Disputes arose during the due diligence process, with the parties extending the escrow closing date several times. By April 2019, FCM filed a complaint in Riverside Superior Court against the sellers alleging that their dilatory tactics were preventing completion of the sale. The parties were required to mediate “any dispute or claim” and arbitrate disputes not resolved by arbitration.
Ultimately the parties stipulated to arbitrate their disputes before Honorable Judith C. Chirlin (Ret.) of Judicate West. Arbitration proceeded over two days in June 2021. The arbitrator concluded that the Phams breached the Joint Addendum by failing to provide proof of 66 live-in patients or a notarized agreement regarding the use of Longha’s license. FCM was accordingly justified in terminating escrow. FCM was awarded a return of its deposit with interest, loss-of-bargain damages of $9.1 million plus interest, $127,040 in attorney’s fees, and $20,048 in costs.

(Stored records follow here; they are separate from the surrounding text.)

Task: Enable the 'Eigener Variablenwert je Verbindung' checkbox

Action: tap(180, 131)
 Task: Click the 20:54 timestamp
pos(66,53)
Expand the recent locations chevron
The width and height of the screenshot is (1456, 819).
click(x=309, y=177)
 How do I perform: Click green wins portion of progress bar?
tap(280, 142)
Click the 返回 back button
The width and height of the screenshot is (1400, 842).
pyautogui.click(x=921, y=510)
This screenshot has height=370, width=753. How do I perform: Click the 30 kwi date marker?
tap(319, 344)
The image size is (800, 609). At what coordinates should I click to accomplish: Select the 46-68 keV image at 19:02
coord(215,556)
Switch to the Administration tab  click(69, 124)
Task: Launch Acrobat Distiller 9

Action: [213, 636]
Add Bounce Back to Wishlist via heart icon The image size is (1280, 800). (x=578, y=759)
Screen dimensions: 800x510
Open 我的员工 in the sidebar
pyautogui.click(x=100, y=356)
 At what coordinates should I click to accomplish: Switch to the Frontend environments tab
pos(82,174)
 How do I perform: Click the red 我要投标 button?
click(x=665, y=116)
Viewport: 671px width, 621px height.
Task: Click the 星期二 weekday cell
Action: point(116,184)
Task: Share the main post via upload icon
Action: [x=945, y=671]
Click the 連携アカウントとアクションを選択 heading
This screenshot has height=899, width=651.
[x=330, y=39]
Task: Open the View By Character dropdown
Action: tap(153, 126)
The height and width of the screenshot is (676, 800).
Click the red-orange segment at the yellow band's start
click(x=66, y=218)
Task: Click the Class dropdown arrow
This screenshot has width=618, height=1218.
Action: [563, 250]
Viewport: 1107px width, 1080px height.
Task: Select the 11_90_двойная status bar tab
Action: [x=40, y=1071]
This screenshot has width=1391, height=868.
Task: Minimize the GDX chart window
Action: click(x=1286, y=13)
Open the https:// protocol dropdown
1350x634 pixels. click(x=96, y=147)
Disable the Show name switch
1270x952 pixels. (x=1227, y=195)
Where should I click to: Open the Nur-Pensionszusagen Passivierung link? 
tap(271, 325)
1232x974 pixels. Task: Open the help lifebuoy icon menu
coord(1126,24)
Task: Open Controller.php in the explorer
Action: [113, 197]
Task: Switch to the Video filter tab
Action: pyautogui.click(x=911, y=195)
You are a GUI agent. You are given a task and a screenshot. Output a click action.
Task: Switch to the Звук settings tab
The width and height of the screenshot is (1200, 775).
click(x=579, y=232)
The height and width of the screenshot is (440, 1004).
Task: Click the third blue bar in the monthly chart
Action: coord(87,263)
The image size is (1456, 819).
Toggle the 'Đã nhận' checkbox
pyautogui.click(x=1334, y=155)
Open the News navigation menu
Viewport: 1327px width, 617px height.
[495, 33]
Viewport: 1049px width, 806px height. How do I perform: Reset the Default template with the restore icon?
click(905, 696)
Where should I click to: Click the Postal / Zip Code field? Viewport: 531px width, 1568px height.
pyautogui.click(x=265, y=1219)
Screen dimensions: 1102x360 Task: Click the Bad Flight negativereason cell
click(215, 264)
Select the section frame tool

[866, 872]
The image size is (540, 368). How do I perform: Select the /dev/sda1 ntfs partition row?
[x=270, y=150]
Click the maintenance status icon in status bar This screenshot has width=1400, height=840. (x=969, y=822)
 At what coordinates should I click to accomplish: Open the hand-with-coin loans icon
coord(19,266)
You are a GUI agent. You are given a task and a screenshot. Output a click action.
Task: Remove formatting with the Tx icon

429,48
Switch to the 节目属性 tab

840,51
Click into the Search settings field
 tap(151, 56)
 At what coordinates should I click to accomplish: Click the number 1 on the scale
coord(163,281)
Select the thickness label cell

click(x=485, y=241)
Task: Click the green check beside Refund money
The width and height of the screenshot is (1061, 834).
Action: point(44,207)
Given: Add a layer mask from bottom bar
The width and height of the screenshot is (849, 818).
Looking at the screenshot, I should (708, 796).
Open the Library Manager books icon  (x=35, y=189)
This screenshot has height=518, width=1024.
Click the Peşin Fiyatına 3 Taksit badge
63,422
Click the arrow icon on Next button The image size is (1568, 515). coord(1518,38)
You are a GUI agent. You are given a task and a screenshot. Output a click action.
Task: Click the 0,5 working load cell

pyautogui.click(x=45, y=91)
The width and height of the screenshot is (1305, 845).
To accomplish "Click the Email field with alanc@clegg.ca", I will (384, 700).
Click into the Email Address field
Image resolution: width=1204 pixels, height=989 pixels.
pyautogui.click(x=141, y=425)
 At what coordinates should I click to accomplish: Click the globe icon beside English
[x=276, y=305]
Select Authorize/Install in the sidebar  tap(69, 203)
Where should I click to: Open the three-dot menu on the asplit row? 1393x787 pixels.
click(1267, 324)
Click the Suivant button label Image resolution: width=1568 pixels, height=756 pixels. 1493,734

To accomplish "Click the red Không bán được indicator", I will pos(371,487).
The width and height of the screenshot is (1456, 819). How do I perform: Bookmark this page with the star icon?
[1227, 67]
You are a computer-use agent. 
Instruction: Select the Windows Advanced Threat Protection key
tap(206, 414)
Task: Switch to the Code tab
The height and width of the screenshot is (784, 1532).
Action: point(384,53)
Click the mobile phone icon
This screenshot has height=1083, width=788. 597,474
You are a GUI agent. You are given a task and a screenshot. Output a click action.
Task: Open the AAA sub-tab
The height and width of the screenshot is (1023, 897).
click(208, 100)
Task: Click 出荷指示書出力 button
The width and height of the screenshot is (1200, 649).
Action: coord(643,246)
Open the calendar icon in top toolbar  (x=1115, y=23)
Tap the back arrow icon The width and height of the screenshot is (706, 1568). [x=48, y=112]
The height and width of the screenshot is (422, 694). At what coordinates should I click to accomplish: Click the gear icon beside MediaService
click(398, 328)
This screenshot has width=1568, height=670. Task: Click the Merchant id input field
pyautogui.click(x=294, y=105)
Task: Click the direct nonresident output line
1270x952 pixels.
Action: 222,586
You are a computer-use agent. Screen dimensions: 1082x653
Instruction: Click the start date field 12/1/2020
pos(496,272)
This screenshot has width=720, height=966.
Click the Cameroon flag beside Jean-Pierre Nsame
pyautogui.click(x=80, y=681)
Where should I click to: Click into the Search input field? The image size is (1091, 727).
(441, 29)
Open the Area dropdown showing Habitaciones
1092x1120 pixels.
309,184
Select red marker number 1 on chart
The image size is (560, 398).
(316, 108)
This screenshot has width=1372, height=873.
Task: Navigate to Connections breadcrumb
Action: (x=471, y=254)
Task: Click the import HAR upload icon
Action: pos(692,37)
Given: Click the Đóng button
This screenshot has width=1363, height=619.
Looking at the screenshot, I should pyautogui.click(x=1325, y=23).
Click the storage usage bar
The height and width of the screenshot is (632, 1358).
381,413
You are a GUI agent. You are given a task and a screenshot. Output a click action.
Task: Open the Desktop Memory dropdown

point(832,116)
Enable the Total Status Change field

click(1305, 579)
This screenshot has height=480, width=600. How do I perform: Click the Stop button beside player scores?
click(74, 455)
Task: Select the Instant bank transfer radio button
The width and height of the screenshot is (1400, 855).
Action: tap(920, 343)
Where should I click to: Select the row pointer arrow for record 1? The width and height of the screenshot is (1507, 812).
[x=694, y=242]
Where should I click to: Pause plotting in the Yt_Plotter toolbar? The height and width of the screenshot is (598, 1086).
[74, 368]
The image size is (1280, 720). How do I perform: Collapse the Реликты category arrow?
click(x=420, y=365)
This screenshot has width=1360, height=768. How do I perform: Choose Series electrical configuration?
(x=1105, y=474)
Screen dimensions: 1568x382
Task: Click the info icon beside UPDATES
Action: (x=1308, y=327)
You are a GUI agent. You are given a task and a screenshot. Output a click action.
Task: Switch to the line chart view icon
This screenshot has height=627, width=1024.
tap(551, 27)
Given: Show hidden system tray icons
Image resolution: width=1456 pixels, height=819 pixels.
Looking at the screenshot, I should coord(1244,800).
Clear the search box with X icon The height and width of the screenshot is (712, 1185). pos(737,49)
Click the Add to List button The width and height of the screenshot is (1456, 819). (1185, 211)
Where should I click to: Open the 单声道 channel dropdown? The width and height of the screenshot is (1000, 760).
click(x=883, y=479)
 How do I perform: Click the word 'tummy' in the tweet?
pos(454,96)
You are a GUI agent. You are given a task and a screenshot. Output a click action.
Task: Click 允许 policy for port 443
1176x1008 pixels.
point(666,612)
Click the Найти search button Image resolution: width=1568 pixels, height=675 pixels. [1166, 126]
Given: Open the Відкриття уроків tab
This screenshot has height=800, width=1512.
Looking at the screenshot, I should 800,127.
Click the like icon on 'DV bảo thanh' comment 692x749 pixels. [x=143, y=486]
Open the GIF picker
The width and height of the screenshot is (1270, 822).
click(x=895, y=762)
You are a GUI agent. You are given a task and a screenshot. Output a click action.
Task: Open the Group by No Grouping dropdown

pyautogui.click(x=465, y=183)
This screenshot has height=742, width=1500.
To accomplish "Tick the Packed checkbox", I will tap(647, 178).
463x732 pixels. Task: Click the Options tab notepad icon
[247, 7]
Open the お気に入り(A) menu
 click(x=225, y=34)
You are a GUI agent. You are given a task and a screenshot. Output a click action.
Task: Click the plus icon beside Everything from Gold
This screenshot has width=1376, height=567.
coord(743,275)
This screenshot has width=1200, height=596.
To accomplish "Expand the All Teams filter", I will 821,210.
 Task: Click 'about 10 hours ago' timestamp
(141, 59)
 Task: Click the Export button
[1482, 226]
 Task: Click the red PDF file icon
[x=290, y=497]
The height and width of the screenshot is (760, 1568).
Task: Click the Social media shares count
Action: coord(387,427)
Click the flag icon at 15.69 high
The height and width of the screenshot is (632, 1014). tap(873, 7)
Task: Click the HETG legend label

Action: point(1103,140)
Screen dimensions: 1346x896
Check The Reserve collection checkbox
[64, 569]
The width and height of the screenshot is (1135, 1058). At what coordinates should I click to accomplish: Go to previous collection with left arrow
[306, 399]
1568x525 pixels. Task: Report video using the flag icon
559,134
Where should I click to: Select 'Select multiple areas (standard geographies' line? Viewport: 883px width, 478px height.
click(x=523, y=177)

FCM filed a petition to confirm the arbitration award, while the Phams moved to vacate it pursuant to the California Arbitration Act (Code of Civ. Proc., § 1280 et seq.). Emphasizing the narrow scope of judicial review, FCM opposed the petition to vacate. Following hearings in December 2021 and January 2022, the court denied the Phams’s motion to vacate and entered judgment for FCM confirming the arbitration award.
The Court of Appeal vacated the arbitration award in the published case of FCM Investments v. Grove Pham, LLC – D080801 (October 2023).
Although the Phams asked to vacate the arbitration award on multiple grounds, the Court of Appeal largely focused on one. In making an adverse credibility finding against Phuong based on her use of an interpreter, the arbitrator’s decision creates a reasonable impression of possible bias requiring that the arbitration.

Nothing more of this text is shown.